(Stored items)
::::

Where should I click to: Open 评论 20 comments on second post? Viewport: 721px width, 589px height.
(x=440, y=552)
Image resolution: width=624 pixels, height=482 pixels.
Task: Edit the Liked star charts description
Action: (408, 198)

::::

■ TASK STATEMENT:
Give back all the data exactly as written.

■ TASK RESPONSE:
Where should I click to: Open 评论 20 comments on second post? Viewport: 721px width, 589px height.
(x=440, y=552)
Image resolution: width=624 pixels, height=482 pixels.
Task: Edit the Liked star charts description
Action: (408, 198)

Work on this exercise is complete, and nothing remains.